Anorexia nervosa (AN), auch Magersucht genannt, ist eine Essstörung, die durch das krankhafte Bedürfnis gekennzeichnet ist, Gewicht zu vermindern. Sie hat die höchste Sterblichkeitsrate von allen psychiatrischen Erkrankungen und betrifft vor allem junge Mädchen und Frauen, immer häufiger erkranken aber auch Jungen und Männer. Wie bei vielen psychiatrischen Erkrankungen sind die Behandlungsmöglichkeiten bei der AN begrenzt. Über zu Grunde liegende zelluläre und molekularbiologische Mechanismen ist wenig bekannt. Neben den Neuronen rücken Astrozyten, und damit verbunden die sogenannte Gliotransmission, also eine Beeinflussung der neuronalen Kommunikation durch Astrozyten, in den Fokus des wissenschaftlichen Interesses.
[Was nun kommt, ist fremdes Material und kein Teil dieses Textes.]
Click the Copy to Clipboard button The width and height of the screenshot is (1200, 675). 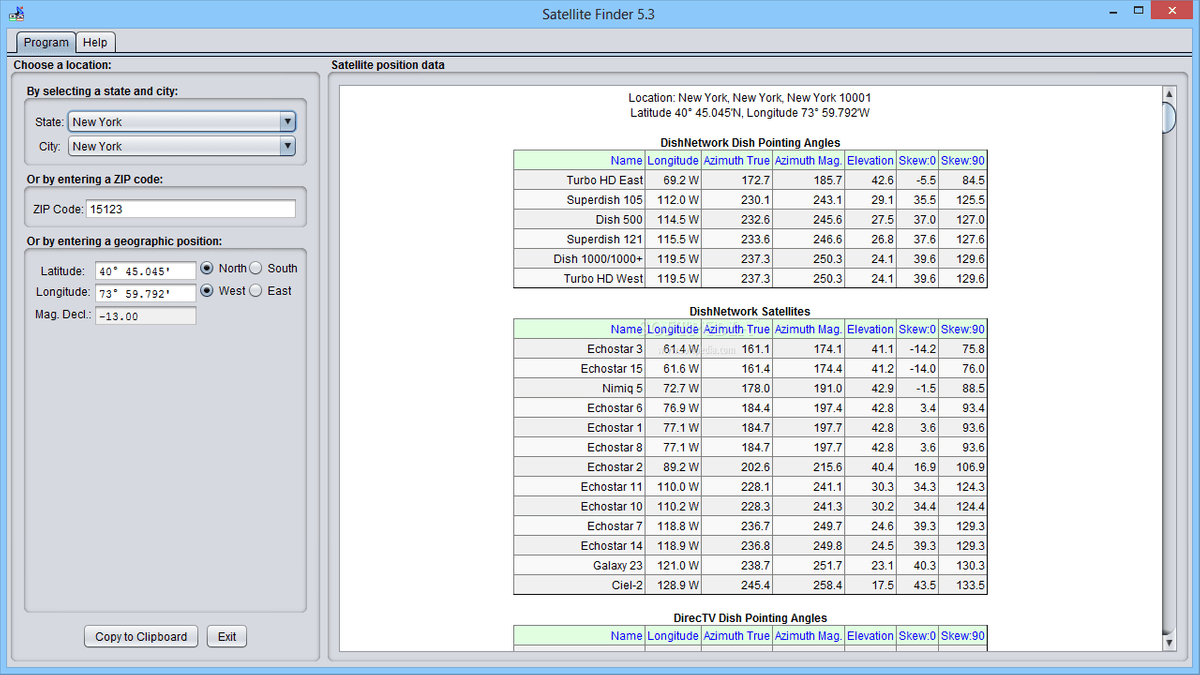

Mit Hilfe eines Aktivitäts-basierten Anorexie-Modells (ABA), welches Futterrestriktion mit einem Laufradzugang verbindet, können die zellulären Veränderungen im Gehirn bei Starvation untersucht werden. Dieses Modell spiegelt viele der somatischen Aspekte der AN wie Gewichtsverlust, Amenorrhö und Hyperaktivität wieder. Im Rahmen von eigenen Vorarbeiten in Ratten konnten wir erstmalig Gehirnvolumenverluste feststellen, begleitet von einer Reduktion GFAP+ Astrozyten im zerebralen Kortex und Corpus callosum. Zusätzlich wurden Beeinträchtigungen des Wiedererkennungsgedächtnisses festgestellt. Ursachen der Gehirnatrophie und Reduktion der GFAP-Zelldichte sind bisher unbekannt,

Im Rahmen des hier vorgelegten Projektes soll das ABA-Modell von der Ratte in die Spezies Maus übertragen werden, um so funktionelle Analysen mit Mausmutanten zu ermöglichen. Als mögliche zelluläre Ursachen der Reduktion von GFAP-positiven Zelldichten werden eine verminderte Proliferation von Astrozyten-Vorläuferzellen, ein Absterben von Astrozyten, eine Reduktion der Gfap mRNA Expression und eine inhibierte GFAP-Translation analysiert. Insbesondere soll untersucht werden, ob die Induktion einer sogenannten Unfolded protein response (engl., UPR), infolge der experimentellen Starvation, zu einer Verminderung der Proteintranslation führt und so zum Krankheitsbild beiträgt. Potentielle neuronale Veränderungen, insbesondere eine modifizierte Spineanzahl bzw. -morphologie, werden mit Hilfe einer transgenen Mauslinie mit neuronal-spezifischer fluoreszenter Protein-Expression untersucht. Ein weiteres Ziel des Projektes ist zu untersuchen, ob kognitive Teilleistungsstörungen, wie sie bei AN-Patienten häufig auftreten, auch im murinen ABA-Tiermodell nachweisbar sind. Schlussendlich soll durch Wiederauffütterungsversuche untersucht werden, inwiefern die beobachteten Veränderungen sowohl auf zellulärer als auch Verhaltensebene vollständig reversibel sind.

Der vorgelegte Projektantrag leistet einen wichtigen Beitrag zum Verständnis der Pathophysiologie bei AN, insbesondere der Rolle von Gliazellen bei Starvation, und somit einen wertvollen Beitrag zur Entwicklung neuer therapeutischer Konzepte der AN.